** Opening EXCERPTED PASSAGE block **
Construct, Merge, Solve & Adapt with Reinforcement Learning for the min-max Multiple Traveling Salesman Problem
A new hybrid AI method combines reinforcement learning with exact optimization to balance delivery workloads.
A team of researchers from Universitat Politècnica de Catalunya and the Spanish National Research Council has published a novel hybrid algorithm, RL-CMSA (Construct, Merge, Solve & Adapt with Reinforcement Learning), designed to solve the challenging min-max variant of the Multiple Traveling Salesman Problem (mTSP). This optimization problem involves routing multiple salesmen from a common depot to visit all customers while minimizing the longest single tour, a critical metric for workload balance in logistics and delivery services. The proposed method represents a significant advance in combinatorial optimization by effectively merging machine learning guidance with traditional mathematical programming.
The RL-CMSA algorithm operates through an iterative four-phase process: it first constructs diverse initial solutions using probabilistic clustering informed by learned q-values (reinforcement learning signals), merges these routes into a solution pool, then solves a restricted set-covering Mixed-Integer Linear Program (MILP) for exact optimization, and finally adapts both the q-values and the pool through reinforcement and pruning. Computational experiments on random and standard TSPLIB benchmarks demonstrate that RL-CMSA consistently finds near-optimal solutions and surpasses the performance of a state-of-the-art hybrid genetic algorithm within comparable time limits. The performance gap widens as problem scale (number of cities) and complexity (number of salesmen) increase, showcasing the method's robustness and scalability for real-world, large-scale routing applications.
- Hybrid RL-CMSA algorithm combines reinforcement learning-guided construction with exact MILP optimization for the min-max mTSP.
- Outperforms a state-of-the-art hybrid genetic algorithm, with advantages growing on larger instances and with more salesmen.
- Iteratively refines solutions using learned q-values and a self-adapting solution pool through ageing and pruning mechanisms.
Why It Matters
Enables more efficient and balanced logistics planning for delivery fleets, reducing maximum route times and improving operational fairness.
** Closing EXCERPTED PASSAGE block **
ASSIGNMENT A: According to the RL-CMSA summary, which existing method does RL-CMSA outperform within comparable time limits?
ASSIGNMENT B: Write out everything in the RL-CMSA summary from "A team of researchers" down to "traditional mathematical programming.".
These entries are not needed.
** Opening DATA TO EXAMINE block **
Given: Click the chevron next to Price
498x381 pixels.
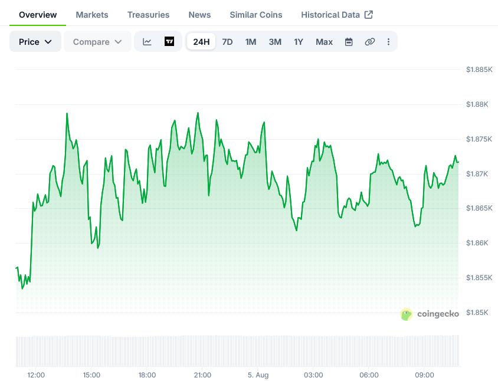Looking at the screenshot, I should (x=48, y=42).
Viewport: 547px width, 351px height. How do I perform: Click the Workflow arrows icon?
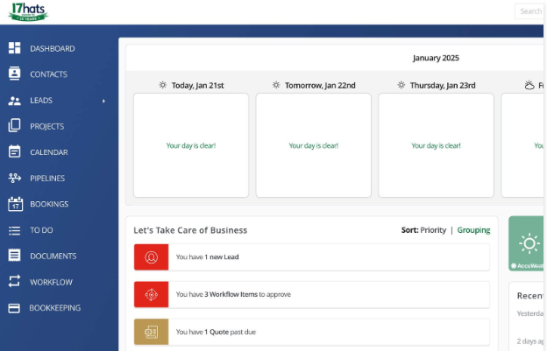[14, 282]
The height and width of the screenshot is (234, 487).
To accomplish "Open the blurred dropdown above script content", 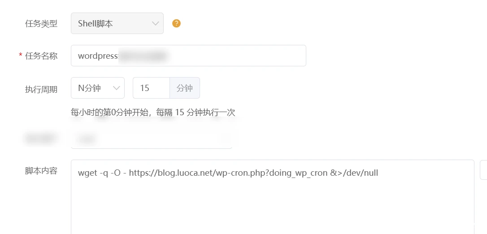I will click(151, 139).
** Closing DATA TO EXAMINE block **
EXERCISE OUTPUT A: A state-of-the-art hybrid genetic algorithm.

EXERCISE OUTPUT B:
A team of researchers from Universitat Politècnica de Catalunya and the Spanish National Research Council has published a novel hybrid algorithm, RL-CMSA (Construct, Merge, Solve & Adapt with Reinforcement Learning), designed to solve the challenging min-max variant of the Multiple Traveling Salesman Problem (mTSP). This optimization problem involves routing multiple salesmen from a common depot to visit all customers while minimizing the longest single tour, a critical metric for workload balance in logistics and delivery services. The proposed method represents a significant advance in combinatorial optimization by effectively merging machine learning guidance with traditional mathematical programming.